The time has come for me to bid farewell to the Endo community. I never thought that I would even get to this point but I have. There are mixed emotions but mostly relief. I am tired of advocating, tired of supporting other, tired of talking about a disease that helped destroy almost my entire life.
I have met some really amazing Endosisters online which I still plan to keep in touch with but will no longer be on social media relating to Endo.
I have hit a point in my life that Endo is now at the bottom of the chain when it comes to quality of life and I have other things I need to deal with. I have been suffering greatly for the last 3 yrs mentally, physically and emotionally and I can no longer be there for others or to educate them or to even talk about Endo.
I hope that I left a mark in this Endo world and that I helped some people along their journey's as that that was the only thing that I wanted to accomplish. "That no women was to ever fight this disease alone"
My last post on my Faces of Endo Facebook page is below.

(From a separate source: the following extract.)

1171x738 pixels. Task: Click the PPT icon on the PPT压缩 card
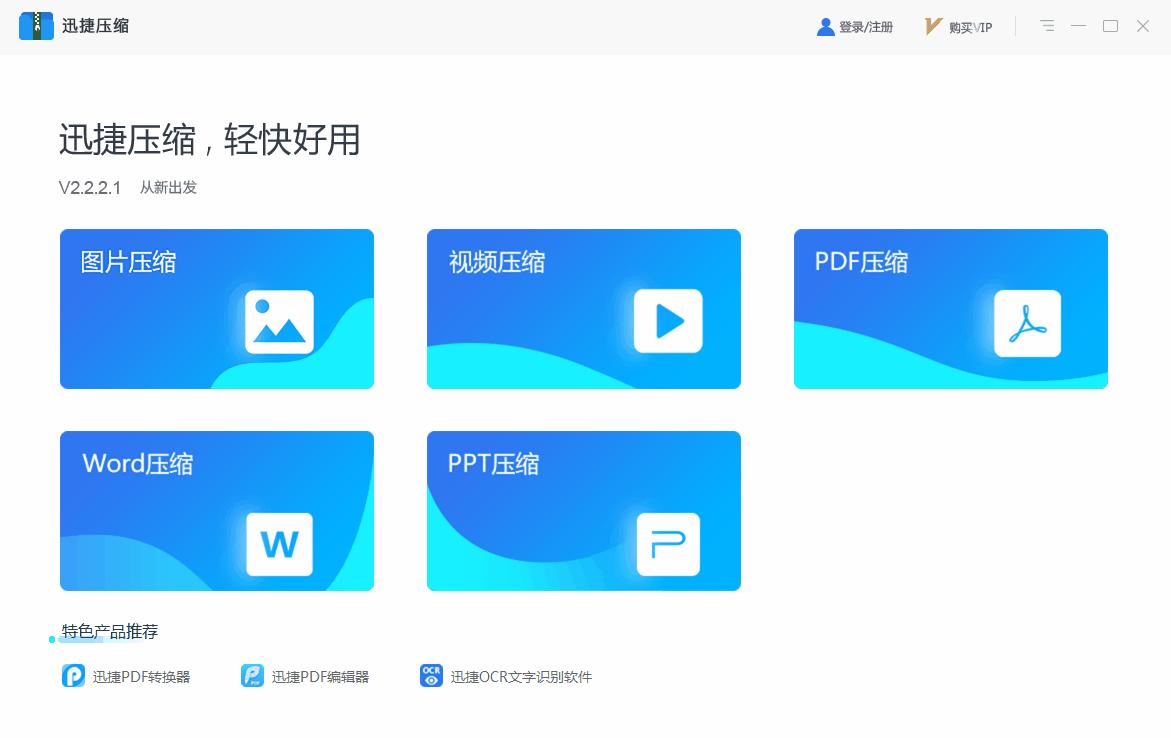click(668, 545)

I thought I would post it because I will be closing it down within 6 months. This blog I just might leave open. I worked really hard on it and I hope that others can benefit from what I have been through.
FACEBOOK FINAL POST
It is with deep regret that I must tell you all that I will no longer be advocating for endometriosis. It has been a long battle for me starting at the age of 13 and continuously advocating night and day for the last 5 yrs.
I suffer from complex PTSD and Major Depression with anxiety, TMJ and Fibromyalgia as well and things have taken a turn for the worse and I am just not getting any better.

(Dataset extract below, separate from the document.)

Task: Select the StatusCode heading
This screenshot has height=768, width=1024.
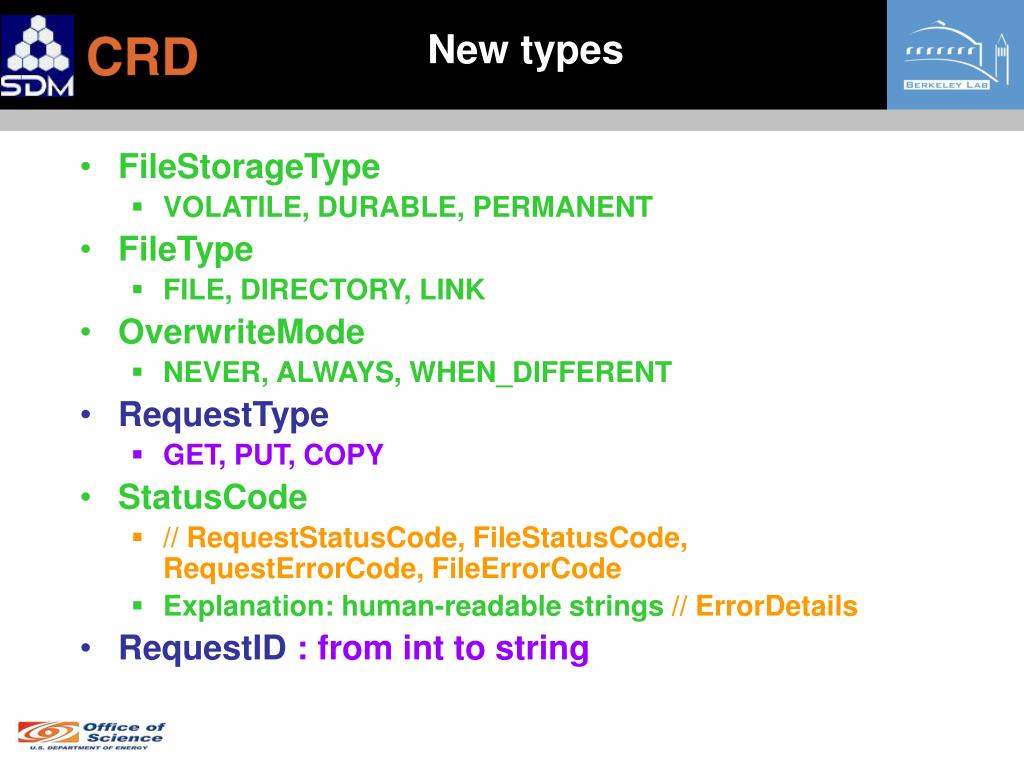Action: coord(212,497)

I have taken all my energy to help and educate women all over social media worldwide so that the next generation does not suffer the way we have.
It is long overdue that I take care of myself and pass the torch to my fellow endosisters to continue to raise awareness even when it seems there is no change happening. Keep fighting!

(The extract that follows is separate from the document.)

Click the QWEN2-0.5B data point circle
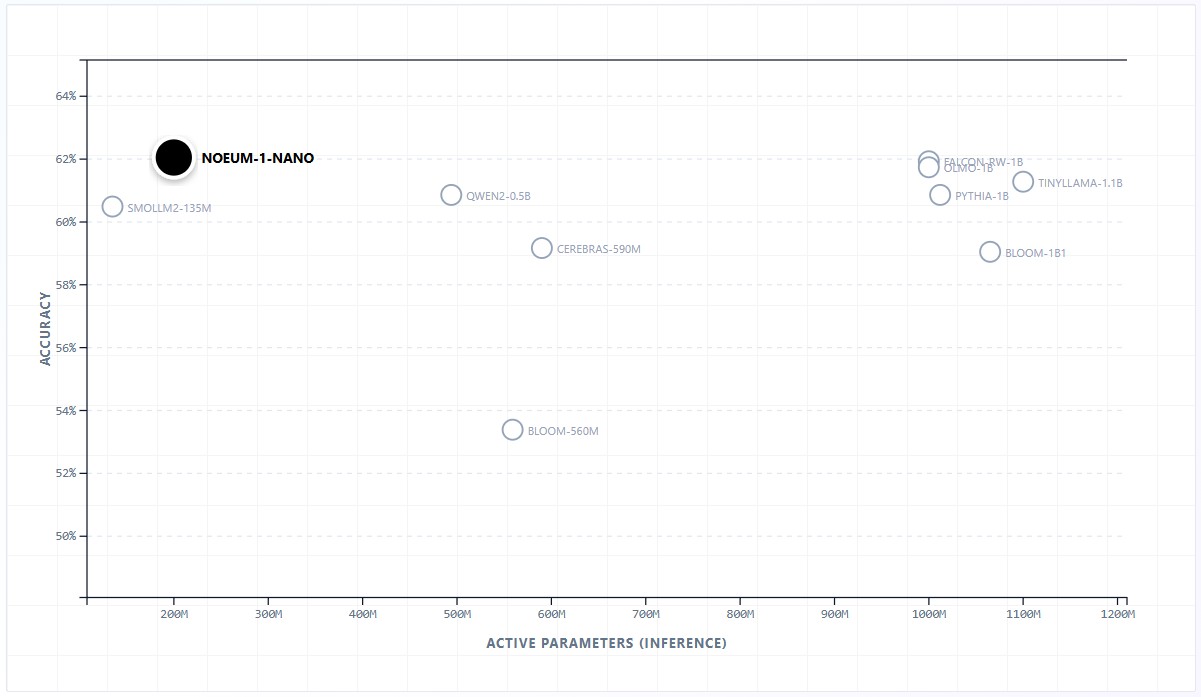This screenshot has height=697, width=1201. click(451, 195)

I thank each and every one of you that have helped me throughout the years to make these projects happen and the friendships that I have made.
I am forever indebted to the women that heard my silence and knew I was not okay, messaging me daily/weekly to check in on me constantly to see if they could help me through the dark times. I owe you so much because of you I never took my life when all I wanted to do was leave this earth. Your friendships will never be forgotten.
I will eventually close this page in the next 6 months as well as my Instagram account, twitter and pinterest.
The next steps for me is dealing with the CPTSD that has taken over my entire life and I hope you all respect my decision.